A single-variable function f: ℝ → ℝ takes one number and returns one number. Extending this to f: ℝⁿ → ℝ means accepting n numbers as input — a point (x₁, x₂, ..., xₙ) — and returning a single output value. The inputs form a point in n-dimensional space, and the output is a real number. Everything you know about functions of one variable (domain, range, limits, continuity, the idea of a function as a rule) carries over directly; only the domain gets larger. For two inputs, f(x, y) might represent temperature at point (x, y) on a flat plate, elevation at geographic coordinates, or pressure as a function of volume and temperature.
The graph of a two-variable function f(x, y) is the set of all points (x, y, f(x, y)) in three-dimensional space — a surface floating above (or passing through) the xy-plane. The height of the surface above each point (x, y) is the function's value there.

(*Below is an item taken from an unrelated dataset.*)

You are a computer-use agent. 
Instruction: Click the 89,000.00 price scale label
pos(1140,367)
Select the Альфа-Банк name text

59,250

For f(x, y) = x² + y², the graph is a paraboloid, bowl-shaped with its minimum at the origin. For f(x, y) = sin(x) cos(y), the graph is a wavy surface. You can think of it as drawing every (x, y, z) triple that satisfies z = f(x, y). For functions of three or more variables, the graph lives in four or more dimensions and can't be drawn, but the idea is the same.

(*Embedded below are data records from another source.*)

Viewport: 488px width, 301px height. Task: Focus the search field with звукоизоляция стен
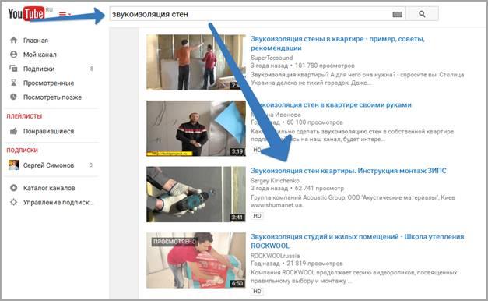[251, 14]
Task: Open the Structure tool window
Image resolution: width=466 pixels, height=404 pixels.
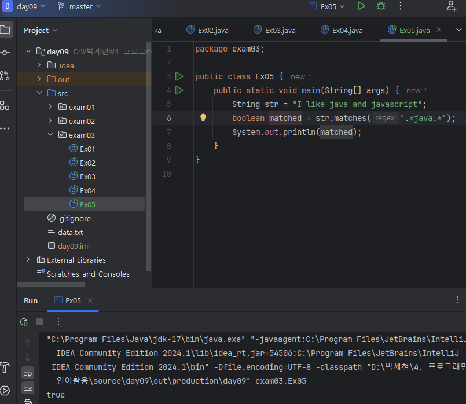Action: [x=5, y=105]

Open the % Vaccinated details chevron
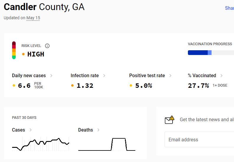coord(222,76)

Level sets — also called contour curves for two-variable functions — are the practical tool for visualizing functions you can't draw completely. A level set at value c is the set of all inputs where f equals c: {(x, y) : f(x, y) = c}. For elevation, level sets are exactly the contour lines on a topographic map — each contour line traces a path of constant altitude. For f(x, y) = x² + y², the level sets are circles centered at the origin (since x² + y² = c defines a circle of radius √c). Closely spaced level sets indicate a steep region; widely spaced ones indicate a gentle slope. This encoding is why engineers and scientists use contour plots routinely — they pack the information of a 3D surface into a 2D diagram.

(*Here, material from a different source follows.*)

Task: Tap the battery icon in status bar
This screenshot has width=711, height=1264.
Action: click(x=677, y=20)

From your study of multivariable limits, you already know that continuity in multiple variables is more subtle than in one variable: a function can approach a point along every straight-line path and still fail to have a limit (because different curved paths may give different values). This subtlety is why the formal definition of limit — requiring the function to approach the same value regardless of the path — is essential here. Multivariable functions are the setting for partial derivatives, gradients, and integration over regions, all of which you will build next. The intuition to develop now: a multivariable function is a machine that assigns a number to every point in a space, and level sets are the best way to see its overall shape.